If you mean “on the Encoding menu”, then, these options are what you seek:

It is true that quite some time ago, these menu entries in Notepad++ had the text “without BOM” on them.

It’s probably better now, anyway. I mean, well, the old way could have said:

UTF-8 without BOM and without pickles and without salt

Better to say what is contained rather than what isn’t.

guy038

Hello, @bidule, @alan-kilborn and All,

@bidule, probably, your previous installed version was quite old.

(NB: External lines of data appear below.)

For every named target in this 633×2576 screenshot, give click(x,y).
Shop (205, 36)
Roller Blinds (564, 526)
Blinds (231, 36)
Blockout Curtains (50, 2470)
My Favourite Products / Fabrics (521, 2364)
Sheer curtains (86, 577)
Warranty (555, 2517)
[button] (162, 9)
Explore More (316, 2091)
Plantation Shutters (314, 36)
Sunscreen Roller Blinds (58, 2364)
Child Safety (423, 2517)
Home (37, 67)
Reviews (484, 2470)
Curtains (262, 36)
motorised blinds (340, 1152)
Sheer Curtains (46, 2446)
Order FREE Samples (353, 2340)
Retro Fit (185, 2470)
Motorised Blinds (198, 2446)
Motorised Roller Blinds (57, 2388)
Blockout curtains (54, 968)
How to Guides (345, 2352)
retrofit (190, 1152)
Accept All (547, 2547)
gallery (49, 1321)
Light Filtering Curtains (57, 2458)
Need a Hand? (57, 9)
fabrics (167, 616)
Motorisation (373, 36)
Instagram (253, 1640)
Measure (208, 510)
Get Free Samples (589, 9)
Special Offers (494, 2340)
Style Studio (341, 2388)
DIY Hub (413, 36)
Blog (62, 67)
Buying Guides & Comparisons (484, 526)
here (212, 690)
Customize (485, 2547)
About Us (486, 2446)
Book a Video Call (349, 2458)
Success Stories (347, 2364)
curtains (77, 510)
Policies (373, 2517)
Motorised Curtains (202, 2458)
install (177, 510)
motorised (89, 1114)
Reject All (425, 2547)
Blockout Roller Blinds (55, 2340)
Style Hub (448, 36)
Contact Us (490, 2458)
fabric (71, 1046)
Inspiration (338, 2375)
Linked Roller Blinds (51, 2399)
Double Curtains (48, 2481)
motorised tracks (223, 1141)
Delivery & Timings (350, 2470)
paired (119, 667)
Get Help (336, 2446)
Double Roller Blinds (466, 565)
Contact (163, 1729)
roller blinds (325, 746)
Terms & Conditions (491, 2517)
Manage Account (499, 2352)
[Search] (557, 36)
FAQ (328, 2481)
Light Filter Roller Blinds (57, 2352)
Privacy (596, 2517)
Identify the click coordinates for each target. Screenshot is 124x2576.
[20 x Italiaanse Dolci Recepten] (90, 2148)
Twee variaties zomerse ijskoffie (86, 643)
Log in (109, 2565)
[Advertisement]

Because, in very very old Notepad++ releases, the Encoding menu look like this :

This picture is, for example, from the v.6.4.5 release of N++

Best Regards,

guy038

bidule

@guy038
Hi J know that,
th version is

I went back with this V7 version, because it is important to keep UTF-8 without BOM.
But why this abandonment?
Already in 2012, it had been reassembled!
Good day

Alan Kilborn

@bidule said in Encodage utf-8 sans BOM:

But why this abandonment?

There’s no “abandonment”.
If you want “without BOM”, in newer N++, simply chose the command that DOES NOT say “with BOM”.
This is the yellow highlighting in my screenshot earlier.
I realize that you are probably not a native speaker, but please tell us that you understand this.

guy038

Hi, @bidule, @alan-kilborn and All,

Well, I noticed that in my last v.7.9.2 version, compatible with Windows XP, my Encoding menu looks like this :

As you notice, between this v7.9.2 screenshot and the v8.5 screenshot of @alan-kilborn, in his post, there differences in the names of the non UTF_8/ANSI encodings :

For 7.9.2 release :
- UCS-2 BE BOM
- UCS-2 LE BOM
- Convert to UCS-2 BE BOM
- Convert to UCS-2 LE BOM
For 8.5 release and versions from v8.0 :
- UTF-16 BE BOM
- UTF-16 LE BOM
- Convert to UTF-16 BE BOM
- Convert to UTF-16 LE BOM

The differences is that :

The encodings relative to UCS-2 can ONLY encode characters of the BMP Unicode plane, between \x{0000} and \x{FFFF}
The encodings relative to UTF-16 can encode ALL Unicode characters, between \x{0000} and \x{10FFFF}, as well as the UTF-8 encoding

So, since the v8.0 release, there is a significant improvement about writing the exact characters, when they have an Unicode code-point over \x{FFFF} !

However, note that, when you want to search any character over the BMP so > \x{FFFF}, you MUST use the equivalent surrogate regex syntax of this character !

For instance the 💦 character, with the Unicode code-point 1F4A6 cannot be searched with the regex \x{1F4A6} but can be reached with its equivalent regex syntax \x{D83D}\x{DCA6}. Of course, you may also directly paste this specific character in the search field !

Refer to any Internet site relative to characters to get the correspondance between the hexadecimal code-point of a character and its surrogate value, expressed in a two consecutive double-byte string

Best Regards,

guy038